Here’s the fiscal predicament facing the United States: During recent decades, the elected leaders of both parties have committed the federal government to hundreds of billions of dollars in automatic annual spending for health care and Social Security, while simultaneously establishing a level of taxation insufficient to cover those foreseeable outlays – plus other recurring needs such as assistance to the poor, national defense and scientific research, and sudden ones such as natural disasters and recessions.

In other words, there is a structural gap between the nation’s financial means and its policy priorities. This poses a threat to long-term financial stability; more immediately, it limits the government’s ability to respond to new situations with new policies. We are stuck with an unending series of short-term fiscal deadlocks and short-term fiscal fixes.

In this context, President Trump’s fiscal 2018 budget serves a valuable, if unintentional, purpose: to demonstrate how utterly irrelevant his brand of Republican ideology is to solving the problem. With Medicare and Social Security retirement benefits immune to cuts, defense guaranteed an increase and taxes slated for trillions of dollars’ worth of reductions over the next decade, Trump’s plan achieves a balanced budget in 2018 only by invoking an improbable level of economic growth – and by imposing lower levels of spending for all other purposes that would be harsh and shortsighted, in the politically unrealistic event they were ever enacted. Nondefense discretionary spending, already at a post-1962 low of 3.3 percent of economic output, would dwindle to a mere 1.4 percent of output by 2027. This is not a formula for downsizing government; it’s a formula for destroying it.

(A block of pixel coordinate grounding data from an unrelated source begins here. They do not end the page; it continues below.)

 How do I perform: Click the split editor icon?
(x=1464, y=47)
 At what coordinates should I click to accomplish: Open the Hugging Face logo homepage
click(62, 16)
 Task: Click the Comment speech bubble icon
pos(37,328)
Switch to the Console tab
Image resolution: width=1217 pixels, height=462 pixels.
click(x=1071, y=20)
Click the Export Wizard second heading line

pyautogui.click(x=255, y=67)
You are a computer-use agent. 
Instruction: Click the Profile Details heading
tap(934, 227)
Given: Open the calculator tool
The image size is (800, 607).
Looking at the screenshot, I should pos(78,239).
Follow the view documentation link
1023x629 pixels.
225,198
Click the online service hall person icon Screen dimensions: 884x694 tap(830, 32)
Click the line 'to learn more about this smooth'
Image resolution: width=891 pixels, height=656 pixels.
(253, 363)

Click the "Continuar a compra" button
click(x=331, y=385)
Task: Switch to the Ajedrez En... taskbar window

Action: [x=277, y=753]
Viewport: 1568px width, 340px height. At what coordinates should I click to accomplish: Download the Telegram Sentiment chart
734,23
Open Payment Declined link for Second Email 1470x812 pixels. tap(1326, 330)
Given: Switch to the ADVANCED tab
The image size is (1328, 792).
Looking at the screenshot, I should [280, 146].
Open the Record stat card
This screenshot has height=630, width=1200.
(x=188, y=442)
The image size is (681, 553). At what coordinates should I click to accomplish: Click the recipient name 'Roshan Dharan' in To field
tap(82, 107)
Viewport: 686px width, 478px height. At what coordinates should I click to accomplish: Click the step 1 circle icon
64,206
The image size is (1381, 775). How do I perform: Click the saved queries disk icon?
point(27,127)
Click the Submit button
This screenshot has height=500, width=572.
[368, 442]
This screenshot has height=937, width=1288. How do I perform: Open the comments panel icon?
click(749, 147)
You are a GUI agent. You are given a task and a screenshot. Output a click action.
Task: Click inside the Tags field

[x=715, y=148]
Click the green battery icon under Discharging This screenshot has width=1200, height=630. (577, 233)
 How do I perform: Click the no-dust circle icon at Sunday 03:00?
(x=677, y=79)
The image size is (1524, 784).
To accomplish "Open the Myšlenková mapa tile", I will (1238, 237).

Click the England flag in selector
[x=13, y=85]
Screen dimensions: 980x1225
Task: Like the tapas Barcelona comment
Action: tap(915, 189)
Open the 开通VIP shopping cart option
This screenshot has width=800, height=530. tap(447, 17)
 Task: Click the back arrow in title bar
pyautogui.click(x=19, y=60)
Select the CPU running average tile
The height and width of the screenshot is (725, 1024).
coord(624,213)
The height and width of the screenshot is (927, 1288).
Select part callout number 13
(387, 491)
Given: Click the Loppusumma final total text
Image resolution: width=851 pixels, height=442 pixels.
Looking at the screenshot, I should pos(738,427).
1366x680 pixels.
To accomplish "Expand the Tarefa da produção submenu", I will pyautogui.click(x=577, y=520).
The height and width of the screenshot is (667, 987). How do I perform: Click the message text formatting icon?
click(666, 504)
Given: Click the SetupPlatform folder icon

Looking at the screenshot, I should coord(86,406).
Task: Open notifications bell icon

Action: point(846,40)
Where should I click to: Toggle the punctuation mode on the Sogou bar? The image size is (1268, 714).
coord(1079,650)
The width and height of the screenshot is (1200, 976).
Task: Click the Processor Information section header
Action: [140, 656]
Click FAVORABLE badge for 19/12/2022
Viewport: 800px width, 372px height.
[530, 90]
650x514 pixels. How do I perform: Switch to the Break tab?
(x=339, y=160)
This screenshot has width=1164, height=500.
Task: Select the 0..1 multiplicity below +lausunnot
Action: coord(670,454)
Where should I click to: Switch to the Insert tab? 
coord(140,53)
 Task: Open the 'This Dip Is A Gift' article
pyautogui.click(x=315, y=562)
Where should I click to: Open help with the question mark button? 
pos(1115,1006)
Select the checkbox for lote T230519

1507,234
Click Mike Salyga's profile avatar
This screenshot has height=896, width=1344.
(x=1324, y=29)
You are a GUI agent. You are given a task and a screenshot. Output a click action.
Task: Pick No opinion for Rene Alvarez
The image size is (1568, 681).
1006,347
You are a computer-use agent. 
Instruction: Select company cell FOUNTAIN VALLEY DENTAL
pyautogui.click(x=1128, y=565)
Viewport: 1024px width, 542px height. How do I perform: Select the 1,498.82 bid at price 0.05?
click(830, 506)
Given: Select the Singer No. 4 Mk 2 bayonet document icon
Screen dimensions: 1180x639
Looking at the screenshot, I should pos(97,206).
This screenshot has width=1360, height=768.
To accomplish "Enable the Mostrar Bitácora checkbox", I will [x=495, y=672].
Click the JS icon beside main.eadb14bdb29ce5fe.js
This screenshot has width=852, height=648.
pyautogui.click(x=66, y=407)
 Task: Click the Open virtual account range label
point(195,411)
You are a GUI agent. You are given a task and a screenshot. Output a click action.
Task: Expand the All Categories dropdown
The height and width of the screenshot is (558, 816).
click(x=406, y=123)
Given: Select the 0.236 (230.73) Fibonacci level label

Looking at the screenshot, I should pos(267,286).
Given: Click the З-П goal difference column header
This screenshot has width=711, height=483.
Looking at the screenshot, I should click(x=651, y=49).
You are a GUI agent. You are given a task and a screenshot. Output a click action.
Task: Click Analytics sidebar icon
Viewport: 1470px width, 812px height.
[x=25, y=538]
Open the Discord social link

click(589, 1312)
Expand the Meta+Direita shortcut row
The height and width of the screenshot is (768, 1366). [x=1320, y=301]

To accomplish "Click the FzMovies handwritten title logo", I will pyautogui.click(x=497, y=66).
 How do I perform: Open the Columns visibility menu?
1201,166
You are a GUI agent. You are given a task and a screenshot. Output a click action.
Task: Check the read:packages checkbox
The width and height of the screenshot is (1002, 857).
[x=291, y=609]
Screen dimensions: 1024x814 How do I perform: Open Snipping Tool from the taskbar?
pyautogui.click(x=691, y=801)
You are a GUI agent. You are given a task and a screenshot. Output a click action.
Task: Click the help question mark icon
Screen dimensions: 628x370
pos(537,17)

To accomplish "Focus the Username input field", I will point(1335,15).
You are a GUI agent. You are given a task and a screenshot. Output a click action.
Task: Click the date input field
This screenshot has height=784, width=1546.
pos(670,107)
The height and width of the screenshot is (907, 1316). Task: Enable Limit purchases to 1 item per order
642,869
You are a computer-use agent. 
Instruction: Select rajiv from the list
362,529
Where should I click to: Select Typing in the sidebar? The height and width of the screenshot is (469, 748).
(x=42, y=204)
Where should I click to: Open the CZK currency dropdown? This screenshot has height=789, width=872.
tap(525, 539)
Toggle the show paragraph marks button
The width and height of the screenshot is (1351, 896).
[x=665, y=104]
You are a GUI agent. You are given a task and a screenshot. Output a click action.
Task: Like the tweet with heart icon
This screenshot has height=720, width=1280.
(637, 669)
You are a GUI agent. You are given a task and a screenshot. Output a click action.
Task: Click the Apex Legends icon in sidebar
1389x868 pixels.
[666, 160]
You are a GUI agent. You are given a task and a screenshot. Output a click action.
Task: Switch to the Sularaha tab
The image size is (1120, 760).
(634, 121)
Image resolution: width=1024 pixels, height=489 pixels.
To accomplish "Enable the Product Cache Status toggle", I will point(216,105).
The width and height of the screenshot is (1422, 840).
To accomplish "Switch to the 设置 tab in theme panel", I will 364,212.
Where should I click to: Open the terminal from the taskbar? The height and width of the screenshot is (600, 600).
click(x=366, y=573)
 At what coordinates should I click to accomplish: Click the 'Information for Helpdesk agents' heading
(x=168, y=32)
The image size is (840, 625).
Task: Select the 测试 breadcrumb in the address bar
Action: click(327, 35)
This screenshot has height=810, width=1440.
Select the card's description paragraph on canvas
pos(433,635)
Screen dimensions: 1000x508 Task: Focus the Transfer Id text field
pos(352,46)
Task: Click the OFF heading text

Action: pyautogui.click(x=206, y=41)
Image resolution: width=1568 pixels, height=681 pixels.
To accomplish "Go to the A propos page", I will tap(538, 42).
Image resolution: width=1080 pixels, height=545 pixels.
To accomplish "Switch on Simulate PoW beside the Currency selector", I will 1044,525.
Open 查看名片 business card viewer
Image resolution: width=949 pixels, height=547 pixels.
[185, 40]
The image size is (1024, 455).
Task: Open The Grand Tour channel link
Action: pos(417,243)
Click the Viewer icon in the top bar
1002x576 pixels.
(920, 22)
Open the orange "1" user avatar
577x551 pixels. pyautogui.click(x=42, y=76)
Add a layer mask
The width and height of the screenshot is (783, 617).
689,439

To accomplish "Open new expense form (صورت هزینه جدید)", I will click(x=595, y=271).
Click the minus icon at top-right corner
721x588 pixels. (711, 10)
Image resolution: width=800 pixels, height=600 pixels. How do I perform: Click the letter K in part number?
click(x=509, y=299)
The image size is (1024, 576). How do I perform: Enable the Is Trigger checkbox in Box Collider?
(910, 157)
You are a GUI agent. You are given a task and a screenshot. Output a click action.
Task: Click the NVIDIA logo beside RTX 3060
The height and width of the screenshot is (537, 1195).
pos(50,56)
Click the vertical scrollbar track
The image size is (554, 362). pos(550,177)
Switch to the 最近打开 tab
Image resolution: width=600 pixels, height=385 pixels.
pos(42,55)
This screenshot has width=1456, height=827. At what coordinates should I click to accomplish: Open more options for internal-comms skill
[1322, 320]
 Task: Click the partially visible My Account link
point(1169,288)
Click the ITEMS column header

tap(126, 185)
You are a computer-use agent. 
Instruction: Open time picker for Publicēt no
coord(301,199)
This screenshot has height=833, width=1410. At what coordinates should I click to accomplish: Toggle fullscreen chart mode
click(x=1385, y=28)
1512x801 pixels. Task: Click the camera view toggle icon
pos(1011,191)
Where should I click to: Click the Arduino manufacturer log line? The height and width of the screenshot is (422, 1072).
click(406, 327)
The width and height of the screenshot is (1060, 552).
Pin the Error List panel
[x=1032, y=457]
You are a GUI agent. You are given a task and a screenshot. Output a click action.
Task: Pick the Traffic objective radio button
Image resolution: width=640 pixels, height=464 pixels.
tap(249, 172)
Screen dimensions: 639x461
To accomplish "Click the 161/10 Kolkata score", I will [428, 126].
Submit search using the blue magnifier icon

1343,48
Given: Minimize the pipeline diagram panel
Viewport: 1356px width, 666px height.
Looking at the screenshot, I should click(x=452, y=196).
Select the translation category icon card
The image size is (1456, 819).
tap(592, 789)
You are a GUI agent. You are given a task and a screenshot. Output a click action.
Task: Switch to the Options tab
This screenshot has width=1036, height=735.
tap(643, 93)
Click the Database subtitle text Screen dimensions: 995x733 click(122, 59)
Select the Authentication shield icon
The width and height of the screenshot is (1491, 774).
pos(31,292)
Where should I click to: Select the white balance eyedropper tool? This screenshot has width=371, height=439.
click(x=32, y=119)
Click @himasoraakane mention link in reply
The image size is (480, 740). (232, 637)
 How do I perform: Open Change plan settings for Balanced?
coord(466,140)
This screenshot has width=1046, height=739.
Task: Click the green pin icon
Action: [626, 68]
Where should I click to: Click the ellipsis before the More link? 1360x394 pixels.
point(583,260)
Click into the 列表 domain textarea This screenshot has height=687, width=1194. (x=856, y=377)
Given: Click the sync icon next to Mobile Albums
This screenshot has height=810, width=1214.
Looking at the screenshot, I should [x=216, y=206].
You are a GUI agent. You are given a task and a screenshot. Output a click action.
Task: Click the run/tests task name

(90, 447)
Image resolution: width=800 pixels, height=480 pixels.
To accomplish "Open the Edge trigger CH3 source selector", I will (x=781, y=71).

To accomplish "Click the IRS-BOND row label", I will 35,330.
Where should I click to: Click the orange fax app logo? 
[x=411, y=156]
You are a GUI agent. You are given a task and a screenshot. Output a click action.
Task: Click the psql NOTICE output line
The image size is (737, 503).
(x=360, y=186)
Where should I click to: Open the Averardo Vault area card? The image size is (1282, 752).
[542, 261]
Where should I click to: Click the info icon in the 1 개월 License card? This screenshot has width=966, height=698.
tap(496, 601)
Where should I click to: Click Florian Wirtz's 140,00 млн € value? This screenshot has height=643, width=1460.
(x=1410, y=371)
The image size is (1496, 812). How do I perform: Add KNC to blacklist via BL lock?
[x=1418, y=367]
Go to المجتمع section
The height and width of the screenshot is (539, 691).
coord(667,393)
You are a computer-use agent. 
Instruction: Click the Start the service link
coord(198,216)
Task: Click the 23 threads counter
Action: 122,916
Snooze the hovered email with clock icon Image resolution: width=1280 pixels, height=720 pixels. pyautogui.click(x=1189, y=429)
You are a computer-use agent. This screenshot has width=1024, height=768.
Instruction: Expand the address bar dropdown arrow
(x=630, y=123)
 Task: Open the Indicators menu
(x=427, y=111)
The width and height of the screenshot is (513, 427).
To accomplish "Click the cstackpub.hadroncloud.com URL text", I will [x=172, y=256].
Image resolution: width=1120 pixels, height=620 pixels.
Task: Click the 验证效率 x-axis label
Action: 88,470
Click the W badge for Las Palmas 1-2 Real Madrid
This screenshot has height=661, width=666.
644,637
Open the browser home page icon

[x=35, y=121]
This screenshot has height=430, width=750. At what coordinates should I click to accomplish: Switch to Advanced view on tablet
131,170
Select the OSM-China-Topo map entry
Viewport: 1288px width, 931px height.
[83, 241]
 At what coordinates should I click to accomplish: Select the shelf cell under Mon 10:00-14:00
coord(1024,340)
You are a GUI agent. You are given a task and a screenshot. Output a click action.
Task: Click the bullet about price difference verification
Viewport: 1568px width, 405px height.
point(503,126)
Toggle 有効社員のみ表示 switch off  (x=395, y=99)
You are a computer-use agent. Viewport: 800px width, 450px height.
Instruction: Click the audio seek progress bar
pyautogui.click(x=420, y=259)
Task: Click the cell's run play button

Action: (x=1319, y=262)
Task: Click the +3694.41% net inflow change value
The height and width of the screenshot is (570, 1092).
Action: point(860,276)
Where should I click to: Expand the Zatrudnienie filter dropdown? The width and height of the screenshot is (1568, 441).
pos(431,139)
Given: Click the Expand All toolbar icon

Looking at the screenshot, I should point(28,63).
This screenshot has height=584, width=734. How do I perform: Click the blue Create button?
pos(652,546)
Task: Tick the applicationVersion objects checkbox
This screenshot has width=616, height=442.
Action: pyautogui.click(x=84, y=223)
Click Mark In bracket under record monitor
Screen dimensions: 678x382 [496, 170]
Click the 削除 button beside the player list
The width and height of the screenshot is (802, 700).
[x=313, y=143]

With this document, Trump, who blithely said during the campaign that he would deal with federal debt and deficits through management, essentially bows out of the serious debate on fiscal issues. What is the alternative? As any number of commissions, panels and independent experts have repeatedly determined, the United States requires a mix of programmatic reforms, affecting the entire range of spending categories, including Medicare and Social Security, coupled with increased revenue. This is how to put the federal debt on a more sustainable path, creating fiscal space for policy innovation and crisis management as needs arise.

In a phrase, what’s called for is shared sacrifice. If shared sacrifice were really the Trump administration’s reigning principle, then budgetary discipline might justifiably reach programs for the poor such as food stamps and Social Security Disability Insurance, insofar as they are operating inefficiently or creating perverse incentives. What Trump’s budget does, however, is propound the myth that these programs are driving America’s deficits, that the undeserving poor are to blame for our fiscal problem, and that they should therefore go first and go alone when it’s time to cut.

Actually, there is no path to balance that leaves out the benefits that middle- and upper-class Americans receive, disproportionately, under current federal spending and tax priorities. That is the truth. And we are going to have to act on it – sooner or, if Trump has his way, later.